Knowledge is power, and I believe in girls being empowered. Girl Stuff 8 – 12 by Kaz Cooke does just that. It gives them the knowledge to cope with the modern world of being a ‘tweenager’.
The book is delightfully illustrated by the Kaz Cooke cartoons which add a light touch some heavy matters. I am an admirer of her other books ‘Up the Duff’ and ‘The Real Guide’, a book on parenting and ‘kidwrangling’.
For those who want their daughters’ information to come from a factual source and not playground whispers, this book is ideal.
There is a section on physical changes for the targeted age group, 8 – 12, with such practical advice as getting a period kit together and what to expect during a period. This section talks about changes in hair and skin.
The section on being healthy focuses on the importance of exercise and eating. A double page spread is called ‘Stuff Girls do for fun and Exercise’. The advice on eating is sensible emphasising a ‘diet’ should be to improve health.
The different types of families are outlined and the topic of abuse in families discussed with phone numbers, people and organisations to approach are given.
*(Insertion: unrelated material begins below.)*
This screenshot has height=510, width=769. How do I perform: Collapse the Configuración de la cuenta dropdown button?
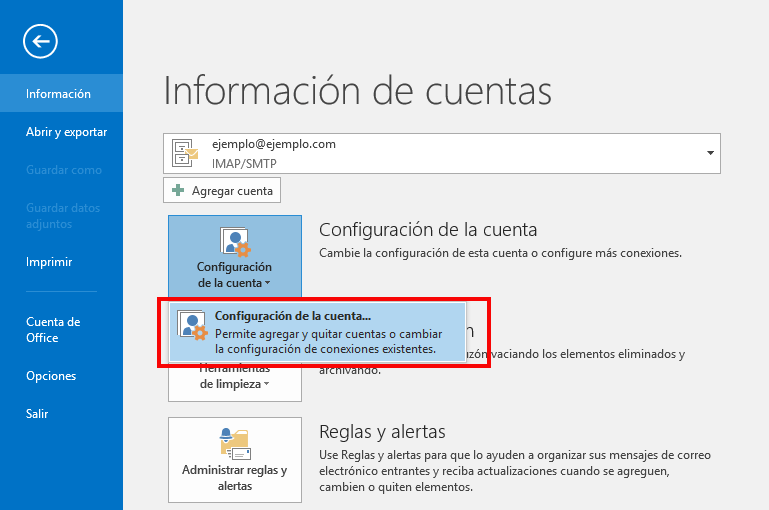(x=234, y=274)
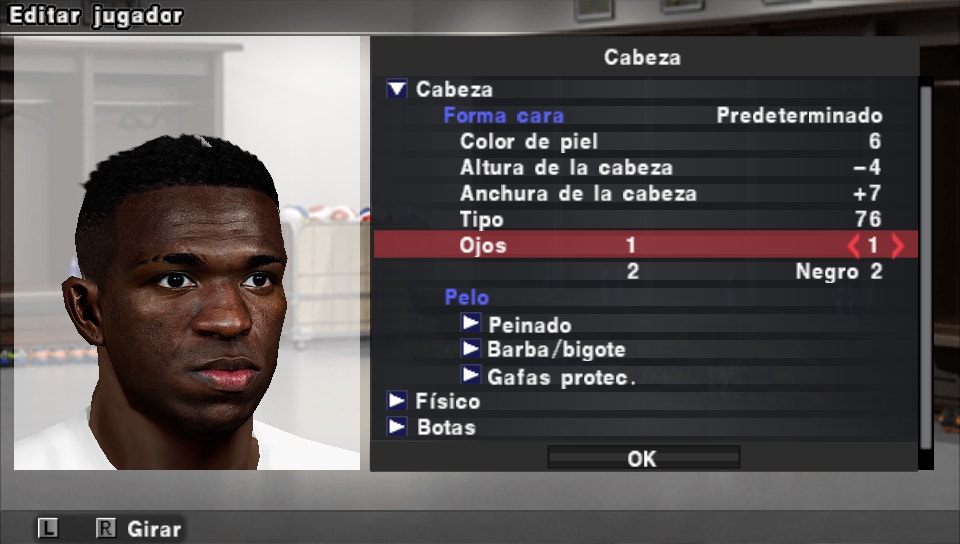Click the Pelo heading

click(467, 297)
There are good suggestions on improving communication with parents and understanding a parent’s viewpoint.
Friendship can be a fraught area of children’s lives. The book discusses strategies for dealing with bullying, the dynamics of friendship groups and coping with peer pressure. There are dot point suggestions of what to say and do in situations that arise in a young person’s social interactions. This chapter also has sound practical and legal advice on cyber friendships. The targeted audience is, of course, legally not able to open social media accounts. There is an advice to parents section on managing a child’s internet life. There are also positive notes on the wonderful value of friendship.
The last section deals with moods and emotions, including grief, being sad or depressed. Tips on handling anger are also given. I thought the ‘Top Ten Ways to be Strong’ and ‘Top Ten Cheer Up Hints’ were a great idea.
At the end, there are decorated pages for the reader to record their thoughts such as Dreams, Ideas, Adventures.
There are lists of books, movies, real life heroines, fictional heroines at the end also.
A guide to further information in books and websites for girls and parents is also given.
We’ve come a long way from the Mothers’ and Daughters’ evenings of the 1950s.
What I really like is that the book gives sound, practical advice to girls and parents, communicating the joy of living.